Studies in Modern Literature: Modernist and Avant-Garde Poetries and Their Contexts

Course Number: ENGL 187AG
Prerequisites: Writing 2, or 50, or 109, or English 10 or upper-division standing
Advisory Enrollment Information: May be repeated for credit providing letter designations are different.
General Education Areas Fulfilled: GE Area G Requirement, Writing Requirement
Catalog Course Entry: ENGL 187AA-ZZ
Quarter: Summer A 2011
Instructor:
Day(s): MTWR
Time: 11:00 AM - 12:05 AM
Location: BSIF 1217
Description:

May be repeated for credit to a maximum of 28 units provided letter designations are different.

“To be in different states without a change / is not a possibility” – so says Charles Olson in his 1949 poem “The Kingfishers,” and this is the fundamental basis of our course of study.

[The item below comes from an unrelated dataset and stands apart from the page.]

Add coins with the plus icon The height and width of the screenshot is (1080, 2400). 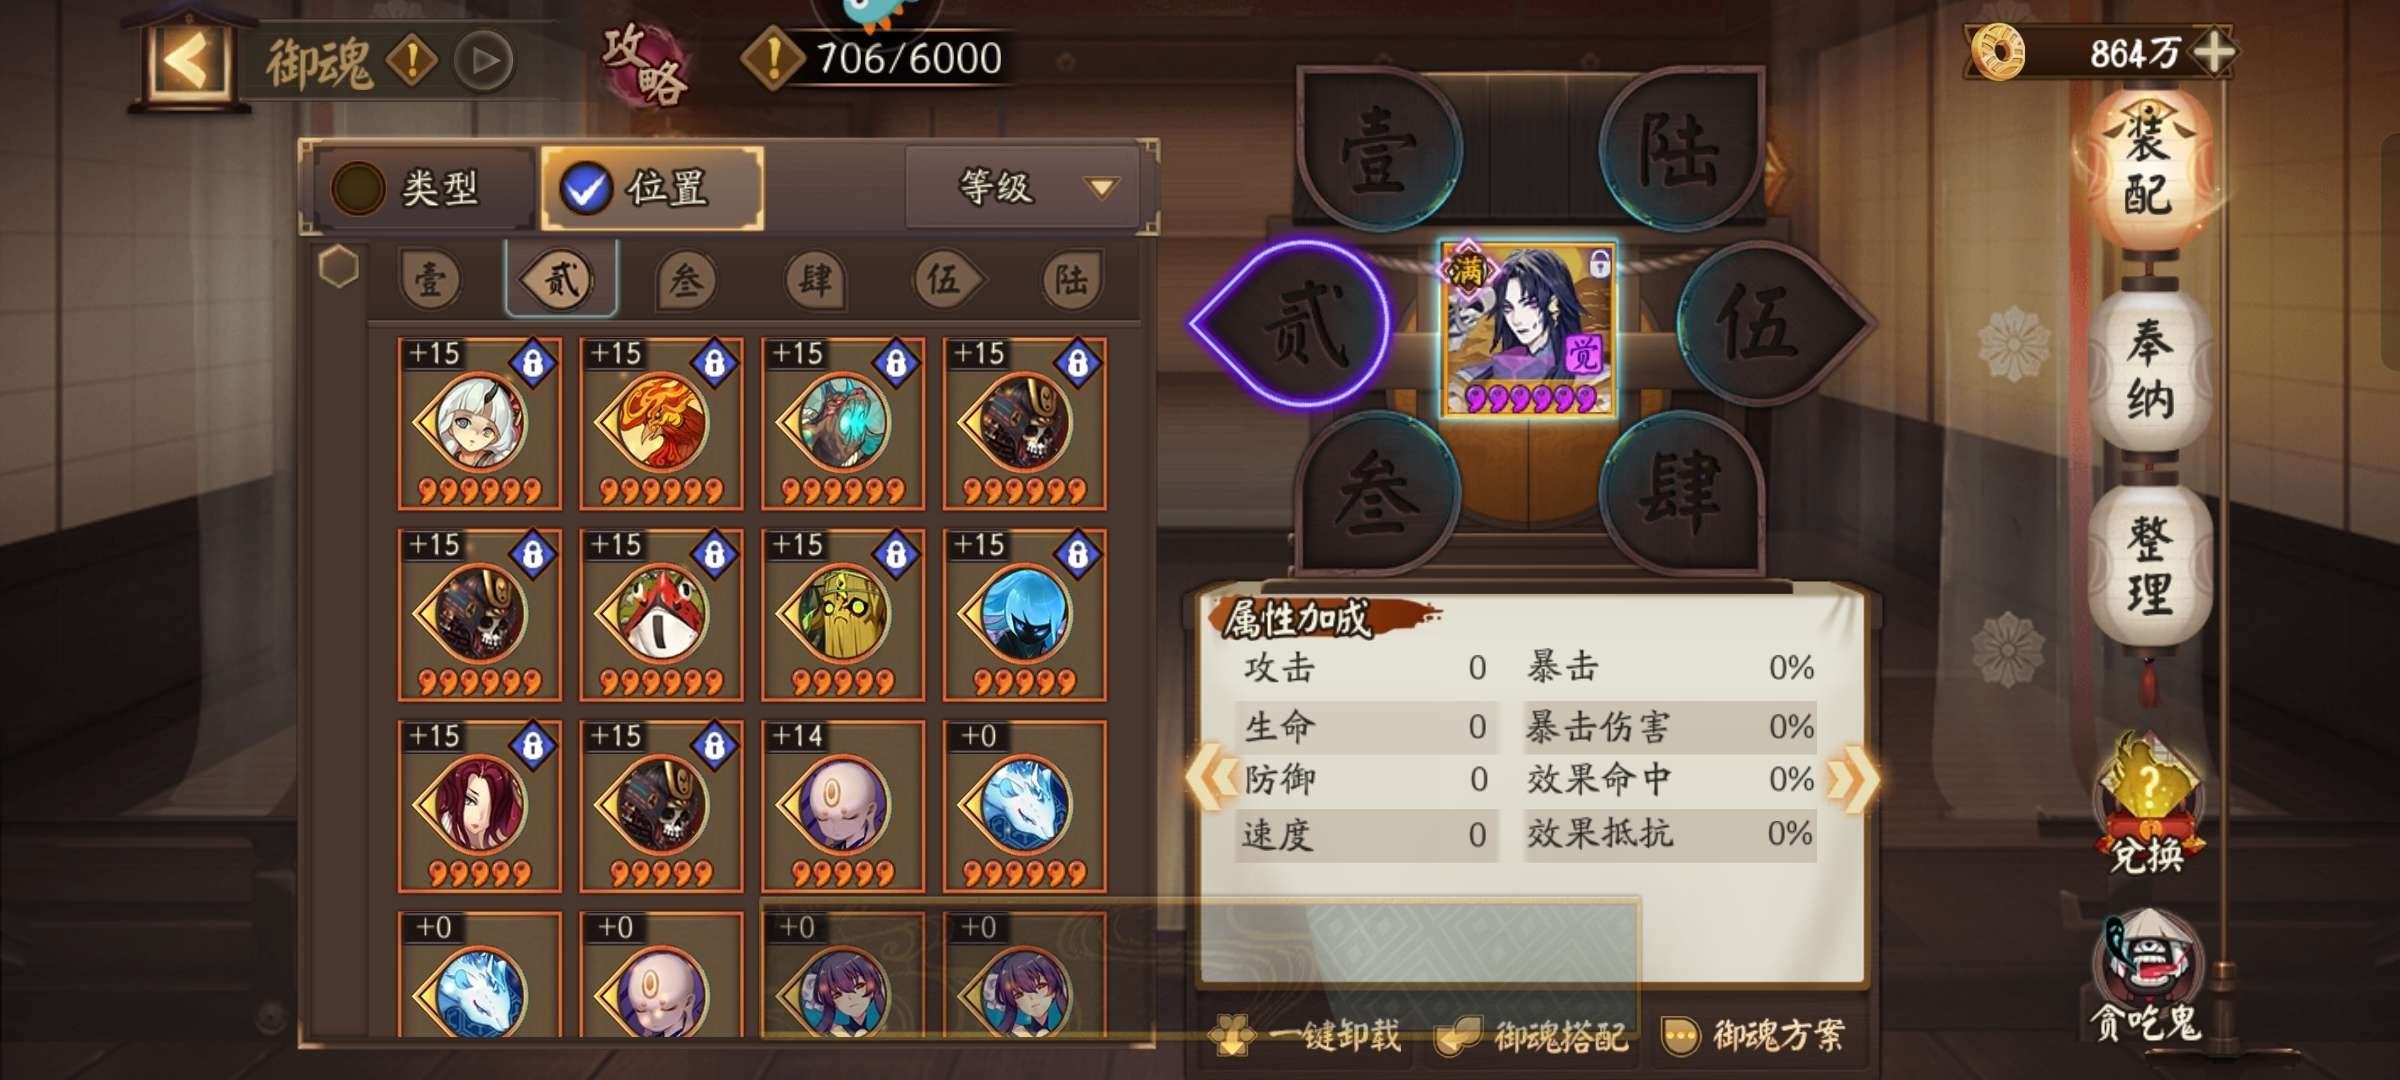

This course offers an opportunity to read and discuss poetry that responds to the experience of living in the twentieth century with radical reinventions of what poetry is. We will read poetry by twentieth century Modernists who believed poetry should not just mimic what came before, but be invented anew and afresh in order to make any kind of sense in relation to the cultural changes of their time. We will also distinguish between Modernists and the avant-garde, and ask if there can be an “avant-garde tradition,” or if that is an oxymoron. To this end, we will also read poetry from the last half of the twentieth century and the beginning of the twenty-first to consider how poets take on the challenge of innovating after Modernism had already accomplished, to quote Pound, “the first heave” of abandoning the use of regular meter and rhyme schemes. We will consider what this recent poetry tells us about the impact on language and literature of living in post-industrial, media-saturated, globally-connected cultures. The language-play that is an essential element of innovative poetry has been the delight of poets from many places, so we will read poets from the USA, Britain, Ireland, and Europe. Despite the common language of English, the differing influences of the dominant cultures in each nation provide context for understanding why these formally adventurous poets choose to avoid lyric structures to represent their ideas. Reading essays by poets and cultural theorists will provide critical contexts for the literary texts.

Course Goals: To become familiar with Twentieth Century non-lyric poetry. To understand texts as art objects that are produced from within cultural, economic, and political contexts. To master the art of close reading poetry to reveal its connections with the larger world. To learn how to conduct research in archives and online and incorporate it into an essay. To further develop skills of oral and written communication and argumentation.

This elective course counts towards the Modern Literature and Critical Theory (COMMA) Specialization in the English major.